Taranto - Sequestrato tubificio Ilva

I sindacati hanno reso noto il blocco deciso dalla Procura della Repubblica del tubificio n° 2, motivato con lo sversamento in mare di olio combustibile. «Messi in libertà 260 operai»
Ilva Taranto TARANTO - Il sostituto procuratore della Repubblica presso il Tribunale di Taranto Antonella Montanaro ha disposto il sequestro preventivo del Tubificio n.2 dell'Ilva che avrebbe sversato in mare una grande quantità di olio combustibile. Il magistrato ipotizza la violazione di normative antinquinamento. In seguito al provvedimento l'azienda ha messo in libertà circa 260 operai.
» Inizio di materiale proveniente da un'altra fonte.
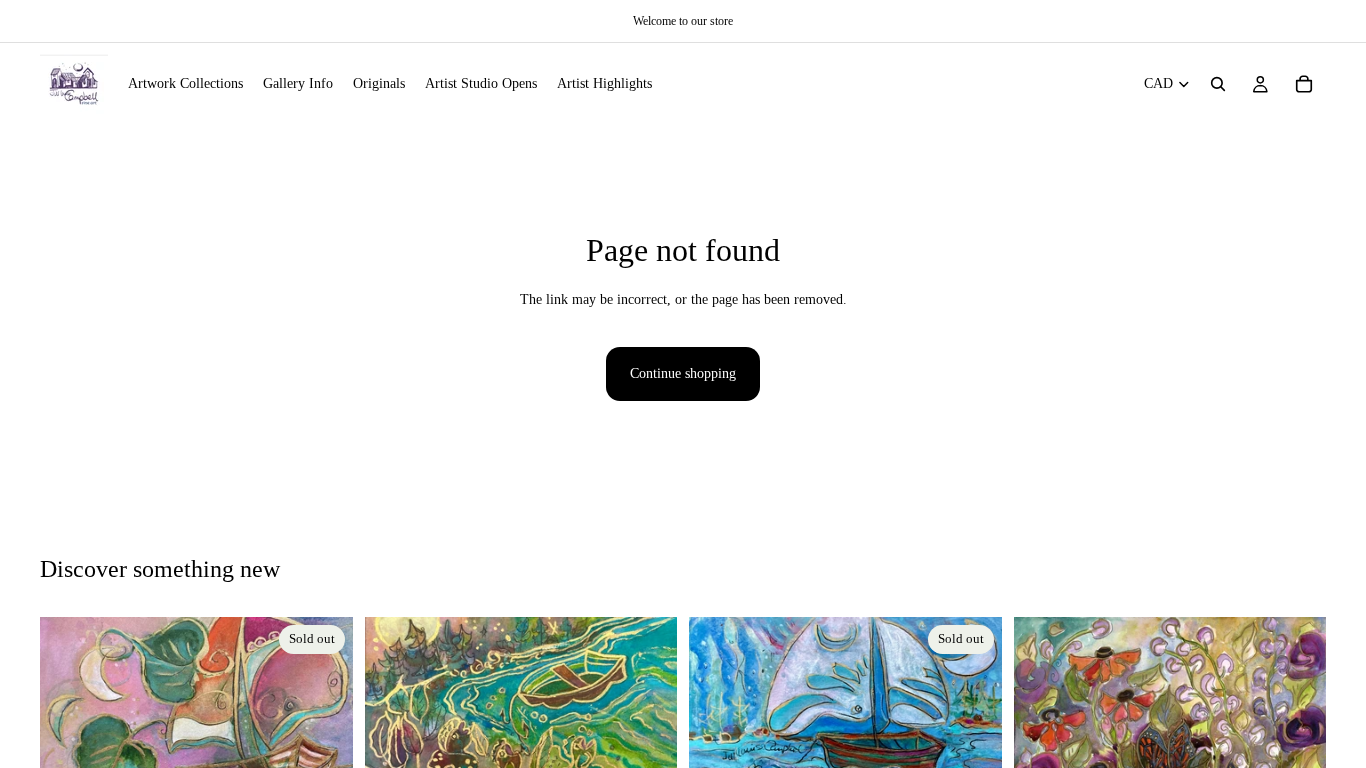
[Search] (1218, 84)
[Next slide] (323, 723)
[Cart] (1304, 84)
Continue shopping (683, 373)
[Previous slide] (70, 723)
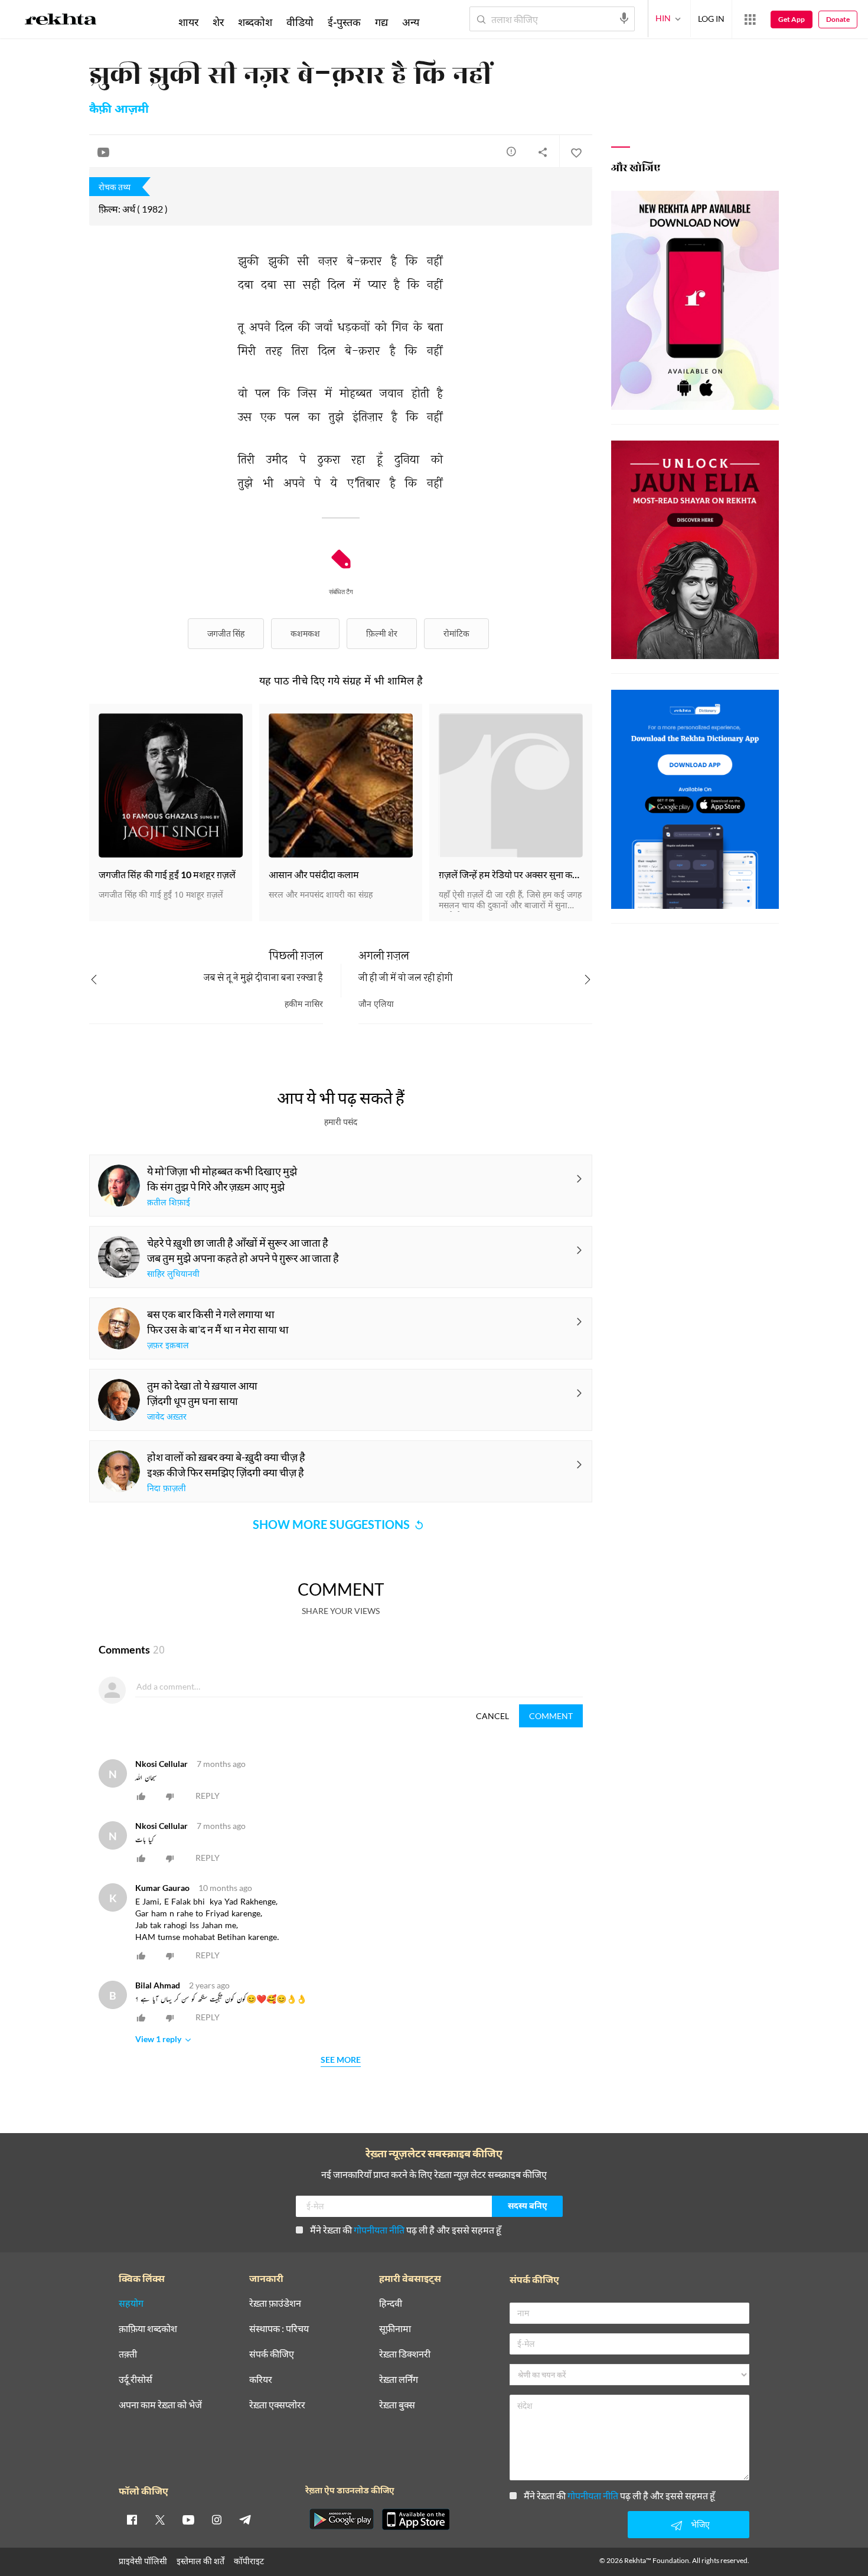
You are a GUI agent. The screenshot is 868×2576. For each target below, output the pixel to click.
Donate (838, 19)
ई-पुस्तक (344, 21)
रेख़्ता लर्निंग (398, 2380)
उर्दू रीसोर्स (135, 2380)
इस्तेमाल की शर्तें (200, 2561)
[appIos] (415, 2519)
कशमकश (305, 633)
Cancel (492, 1716)
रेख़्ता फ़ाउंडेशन (275, 2303)
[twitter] (160, 2519)
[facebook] (131, 2519)
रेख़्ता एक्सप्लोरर (277, 2405)
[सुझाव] (511, 151)
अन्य (410, 21)
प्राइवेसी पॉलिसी (143, 2561)
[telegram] (245, 2519)
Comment (551, 1716)
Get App (791, 19)
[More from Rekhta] (750, 19)
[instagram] (216, 2519)
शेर (218, 21)
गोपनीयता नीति (379, 2229)
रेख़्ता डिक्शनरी (404, 2354)
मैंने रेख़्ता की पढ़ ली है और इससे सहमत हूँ (405, 2229)
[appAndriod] (341, 2519)
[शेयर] (542, 151)
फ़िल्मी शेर (381, 633)
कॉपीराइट (249, 2561)
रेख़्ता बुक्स (397, 2405)
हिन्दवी (390, 2303)
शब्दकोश (255, 21)
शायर (188, 21)
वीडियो (300, 21)
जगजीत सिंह (225, 633)
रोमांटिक (456, 633)
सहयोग (131, 2303)
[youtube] (188, 2519)
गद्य (381, 21)
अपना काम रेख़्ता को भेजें (160, 2405)
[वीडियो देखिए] (103, 151)
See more (341, 2060)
Per domani è stato convocato un incontro in prefettura al quale parteciperanno rappresentanti dei lavoratori, dei sindacati di categoria e dirigenti dello stabilimento siderurgico.
Il sequestro - è detto in una nota dei sindacati di categoria dei metalmeccanici Fim, Fiom e Uilm - «è stato effettuato in quanto dall'impianto di trattamento delle acque reflue è fuoruscita una quantità imprecisata di olio che si è sversata in mare».
I sindacati aggiungono di aver chiesto all'Ilva di ritirare il provvedimento di messa in libertà dei lavoratori, ma «l'azienda ha risposto negativamente adducendo il fatto che a suo parere, il provvedimento di "sequestro preventivo" lascerebbe spazio a una soluzione rapida della problematica, anche perchè, secondo le sue dichiarazioni esplicitate al tavolo, lo sversamento si è bloccato e, tramite un'azienda specializzata in bonifica, si è già provveduto alla rimozione del materiale inquinante dallo specchio di mare antistante lo stabilimento in prossimità degli scarichi».
Fim, Fiom e Uilm ritengono «inaccettabile la posizione aziendale assunta nei confronti dei lavoratori, in quanto assolutamente non responsabili dell'accaduto; che tutte le istituzioni, la magistratura e l'azienda, al più presto agiscano in direzione del ripristino immediato dell'attività produttiva avendo riguardo all'ineludibile rispetto dell'ambiente».